# [Aim]
How many lines in the data below contain the string "page"? Reply with the number alone.

[Start of Stored data]

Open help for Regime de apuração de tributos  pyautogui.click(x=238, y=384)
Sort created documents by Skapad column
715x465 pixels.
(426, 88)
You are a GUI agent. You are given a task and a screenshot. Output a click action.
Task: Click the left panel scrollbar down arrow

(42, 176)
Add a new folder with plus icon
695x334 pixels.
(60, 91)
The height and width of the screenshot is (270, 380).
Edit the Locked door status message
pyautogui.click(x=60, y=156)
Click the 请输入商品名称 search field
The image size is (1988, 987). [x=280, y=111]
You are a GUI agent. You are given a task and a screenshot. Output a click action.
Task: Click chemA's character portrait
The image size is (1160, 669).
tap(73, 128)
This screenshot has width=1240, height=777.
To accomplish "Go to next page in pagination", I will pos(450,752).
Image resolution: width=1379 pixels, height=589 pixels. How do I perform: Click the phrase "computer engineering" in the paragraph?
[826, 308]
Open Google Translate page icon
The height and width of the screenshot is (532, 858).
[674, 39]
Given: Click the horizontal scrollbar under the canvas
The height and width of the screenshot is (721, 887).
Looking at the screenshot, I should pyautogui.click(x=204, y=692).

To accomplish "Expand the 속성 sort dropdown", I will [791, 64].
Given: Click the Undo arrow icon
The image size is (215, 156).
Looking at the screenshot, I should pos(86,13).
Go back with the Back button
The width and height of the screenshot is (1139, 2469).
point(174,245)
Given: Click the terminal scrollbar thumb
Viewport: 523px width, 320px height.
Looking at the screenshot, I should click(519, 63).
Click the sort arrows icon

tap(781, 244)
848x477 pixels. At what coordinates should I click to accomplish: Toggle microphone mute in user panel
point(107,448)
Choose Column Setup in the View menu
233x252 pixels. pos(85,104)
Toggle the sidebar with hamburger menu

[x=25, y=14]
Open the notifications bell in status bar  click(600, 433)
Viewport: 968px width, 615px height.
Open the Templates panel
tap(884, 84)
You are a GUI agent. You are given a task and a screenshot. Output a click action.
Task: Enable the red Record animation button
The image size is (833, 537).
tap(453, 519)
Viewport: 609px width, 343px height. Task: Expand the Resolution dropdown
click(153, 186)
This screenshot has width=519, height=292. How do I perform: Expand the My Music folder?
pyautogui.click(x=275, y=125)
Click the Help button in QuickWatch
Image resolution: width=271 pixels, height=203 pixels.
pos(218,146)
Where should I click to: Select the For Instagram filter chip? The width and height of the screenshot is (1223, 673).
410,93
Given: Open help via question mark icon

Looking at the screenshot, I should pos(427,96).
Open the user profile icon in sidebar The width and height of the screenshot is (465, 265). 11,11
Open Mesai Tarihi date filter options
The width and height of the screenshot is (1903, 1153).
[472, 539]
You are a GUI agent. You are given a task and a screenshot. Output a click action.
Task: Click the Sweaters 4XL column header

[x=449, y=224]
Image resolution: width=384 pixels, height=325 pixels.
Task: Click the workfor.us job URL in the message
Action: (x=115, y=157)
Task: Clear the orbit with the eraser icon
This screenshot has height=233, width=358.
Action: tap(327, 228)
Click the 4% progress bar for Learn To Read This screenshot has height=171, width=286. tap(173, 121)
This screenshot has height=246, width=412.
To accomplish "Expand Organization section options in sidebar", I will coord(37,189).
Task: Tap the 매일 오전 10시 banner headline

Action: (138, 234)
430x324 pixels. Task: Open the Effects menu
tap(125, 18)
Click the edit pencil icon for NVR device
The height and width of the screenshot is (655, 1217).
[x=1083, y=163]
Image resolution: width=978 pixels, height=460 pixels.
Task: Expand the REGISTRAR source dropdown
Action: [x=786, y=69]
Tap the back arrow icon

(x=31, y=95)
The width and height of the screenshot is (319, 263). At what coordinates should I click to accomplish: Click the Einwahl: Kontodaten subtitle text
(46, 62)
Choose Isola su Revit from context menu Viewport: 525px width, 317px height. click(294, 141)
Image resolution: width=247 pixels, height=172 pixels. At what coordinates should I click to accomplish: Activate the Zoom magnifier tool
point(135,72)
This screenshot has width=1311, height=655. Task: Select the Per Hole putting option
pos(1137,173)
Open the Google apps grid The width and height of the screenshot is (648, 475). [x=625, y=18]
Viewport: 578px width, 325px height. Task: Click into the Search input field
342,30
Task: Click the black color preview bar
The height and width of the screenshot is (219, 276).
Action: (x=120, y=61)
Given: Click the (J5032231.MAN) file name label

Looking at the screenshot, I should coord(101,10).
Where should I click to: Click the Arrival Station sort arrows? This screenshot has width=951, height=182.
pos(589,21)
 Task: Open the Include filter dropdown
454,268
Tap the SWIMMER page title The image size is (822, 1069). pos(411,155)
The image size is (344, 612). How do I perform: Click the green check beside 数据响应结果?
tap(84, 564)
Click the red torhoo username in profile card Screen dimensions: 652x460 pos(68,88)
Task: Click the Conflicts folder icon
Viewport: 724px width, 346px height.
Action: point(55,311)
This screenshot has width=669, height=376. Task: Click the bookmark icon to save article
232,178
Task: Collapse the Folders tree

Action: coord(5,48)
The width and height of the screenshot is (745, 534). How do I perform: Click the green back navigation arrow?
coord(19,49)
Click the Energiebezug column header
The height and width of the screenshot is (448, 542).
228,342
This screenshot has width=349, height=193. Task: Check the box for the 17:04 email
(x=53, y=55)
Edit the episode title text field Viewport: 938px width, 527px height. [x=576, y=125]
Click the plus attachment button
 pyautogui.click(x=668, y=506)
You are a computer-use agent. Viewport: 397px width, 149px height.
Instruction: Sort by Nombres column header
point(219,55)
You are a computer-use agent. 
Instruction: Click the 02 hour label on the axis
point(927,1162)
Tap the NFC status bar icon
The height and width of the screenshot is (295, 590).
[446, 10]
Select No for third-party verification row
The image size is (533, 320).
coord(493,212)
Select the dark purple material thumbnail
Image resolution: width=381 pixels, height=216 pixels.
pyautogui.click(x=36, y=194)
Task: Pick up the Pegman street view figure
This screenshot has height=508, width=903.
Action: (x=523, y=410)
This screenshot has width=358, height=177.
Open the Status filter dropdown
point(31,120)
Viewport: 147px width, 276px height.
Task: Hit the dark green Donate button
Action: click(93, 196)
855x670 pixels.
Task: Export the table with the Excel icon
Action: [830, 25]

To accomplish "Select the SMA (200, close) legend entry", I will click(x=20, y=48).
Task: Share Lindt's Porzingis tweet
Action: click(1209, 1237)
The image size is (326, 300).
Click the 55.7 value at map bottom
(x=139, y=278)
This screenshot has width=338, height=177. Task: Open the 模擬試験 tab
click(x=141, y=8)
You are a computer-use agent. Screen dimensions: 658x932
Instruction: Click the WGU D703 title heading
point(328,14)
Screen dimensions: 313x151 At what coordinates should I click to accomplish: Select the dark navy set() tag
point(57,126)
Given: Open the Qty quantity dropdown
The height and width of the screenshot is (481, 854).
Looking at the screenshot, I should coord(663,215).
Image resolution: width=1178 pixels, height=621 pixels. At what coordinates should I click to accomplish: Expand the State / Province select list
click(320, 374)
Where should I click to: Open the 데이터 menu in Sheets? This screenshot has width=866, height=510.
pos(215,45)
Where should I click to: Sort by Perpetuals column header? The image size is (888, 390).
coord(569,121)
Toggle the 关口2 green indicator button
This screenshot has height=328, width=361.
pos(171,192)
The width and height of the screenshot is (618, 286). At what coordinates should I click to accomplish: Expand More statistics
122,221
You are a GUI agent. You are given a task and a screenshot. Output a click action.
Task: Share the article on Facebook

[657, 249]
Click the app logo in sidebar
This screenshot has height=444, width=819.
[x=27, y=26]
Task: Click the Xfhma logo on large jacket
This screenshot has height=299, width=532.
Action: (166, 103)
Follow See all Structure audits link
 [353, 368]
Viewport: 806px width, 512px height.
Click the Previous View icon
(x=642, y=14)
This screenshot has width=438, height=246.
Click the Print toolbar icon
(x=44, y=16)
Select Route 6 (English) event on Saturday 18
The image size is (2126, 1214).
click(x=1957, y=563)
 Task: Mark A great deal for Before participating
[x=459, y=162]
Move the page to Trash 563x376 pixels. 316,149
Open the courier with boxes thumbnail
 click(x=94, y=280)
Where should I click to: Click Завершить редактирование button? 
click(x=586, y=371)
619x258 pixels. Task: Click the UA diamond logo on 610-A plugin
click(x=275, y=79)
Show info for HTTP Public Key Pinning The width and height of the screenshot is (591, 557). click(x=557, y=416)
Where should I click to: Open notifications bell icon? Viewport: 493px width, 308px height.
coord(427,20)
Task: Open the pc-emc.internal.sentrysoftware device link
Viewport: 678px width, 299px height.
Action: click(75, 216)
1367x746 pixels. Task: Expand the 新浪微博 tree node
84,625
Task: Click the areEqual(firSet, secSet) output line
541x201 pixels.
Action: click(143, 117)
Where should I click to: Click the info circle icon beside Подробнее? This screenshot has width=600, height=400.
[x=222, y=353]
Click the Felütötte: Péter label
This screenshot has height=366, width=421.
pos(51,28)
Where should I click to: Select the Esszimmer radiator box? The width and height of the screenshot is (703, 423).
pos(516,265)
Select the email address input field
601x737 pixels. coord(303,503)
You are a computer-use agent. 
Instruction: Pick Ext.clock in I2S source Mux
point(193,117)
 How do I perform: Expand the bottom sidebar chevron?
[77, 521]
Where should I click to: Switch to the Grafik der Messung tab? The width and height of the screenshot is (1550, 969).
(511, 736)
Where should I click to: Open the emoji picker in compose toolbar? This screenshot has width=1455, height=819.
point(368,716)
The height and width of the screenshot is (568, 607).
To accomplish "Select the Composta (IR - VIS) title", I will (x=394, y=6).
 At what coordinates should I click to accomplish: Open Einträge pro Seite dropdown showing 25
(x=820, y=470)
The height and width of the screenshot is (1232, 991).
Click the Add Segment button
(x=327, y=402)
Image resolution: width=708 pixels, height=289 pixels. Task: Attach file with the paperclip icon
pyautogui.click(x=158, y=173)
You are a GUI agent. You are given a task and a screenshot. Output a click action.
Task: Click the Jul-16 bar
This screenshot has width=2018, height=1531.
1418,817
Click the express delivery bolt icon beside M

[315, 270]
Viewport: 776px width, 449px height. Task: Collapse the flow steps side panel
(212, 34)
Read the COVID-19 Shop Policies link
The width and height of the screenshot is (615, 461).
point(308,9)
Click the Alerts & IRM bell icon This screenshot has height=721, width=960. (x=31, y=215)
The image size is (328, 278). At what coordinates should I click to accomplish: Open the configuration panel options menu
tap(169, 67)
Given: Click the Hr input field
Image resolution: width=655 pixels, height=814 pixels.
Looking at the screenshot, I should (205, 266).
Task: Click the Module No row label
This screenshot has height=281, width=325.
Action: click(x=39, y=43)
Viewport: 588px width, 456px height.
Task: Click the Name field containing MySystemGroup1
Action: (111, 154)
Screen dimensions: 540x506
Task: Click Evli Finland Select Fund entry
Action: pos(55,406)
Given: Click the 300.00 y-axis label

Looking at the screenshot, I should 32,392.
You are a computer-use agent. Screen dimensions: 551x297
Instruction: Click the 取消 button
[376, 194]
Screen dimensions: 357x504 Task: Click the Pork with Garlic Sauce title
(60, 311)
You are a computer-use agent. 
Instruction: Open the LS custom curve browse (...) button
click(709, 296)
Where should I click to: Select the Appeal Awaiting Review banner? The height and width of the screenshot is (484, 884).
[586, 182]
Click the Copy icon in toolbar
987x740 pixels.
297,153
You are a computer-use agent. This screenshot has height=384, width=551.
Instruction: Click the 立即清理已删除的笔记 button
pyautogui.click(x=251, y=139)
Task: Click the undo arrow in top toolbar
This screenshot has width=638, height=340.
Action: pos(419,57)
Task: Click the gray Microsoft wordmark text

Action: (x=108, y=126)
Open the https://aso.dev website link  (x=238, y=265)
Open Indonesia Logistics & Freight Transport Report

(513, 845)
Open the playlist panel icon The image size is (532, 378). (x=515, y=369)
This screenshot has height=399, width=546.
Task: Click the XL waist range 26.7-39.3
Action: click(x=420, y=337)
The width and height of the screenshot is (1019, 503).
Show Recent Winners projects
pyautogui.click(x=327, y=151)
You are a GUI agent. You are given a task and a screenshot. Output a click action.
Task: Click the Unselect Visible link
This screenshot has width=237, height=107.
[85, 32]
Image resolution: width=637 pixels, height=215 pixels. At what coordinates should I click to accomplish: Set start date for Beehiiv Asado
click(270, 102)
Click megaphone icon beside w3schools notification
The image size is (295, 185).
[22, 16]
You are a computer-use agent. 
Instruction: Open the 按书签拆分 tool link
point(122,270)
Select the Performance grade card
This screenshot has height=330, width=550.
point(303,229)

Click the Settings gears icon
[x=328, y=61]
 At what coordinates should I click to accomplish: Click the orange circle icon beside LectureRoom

[End of Stored data]

# [Worked solution]
4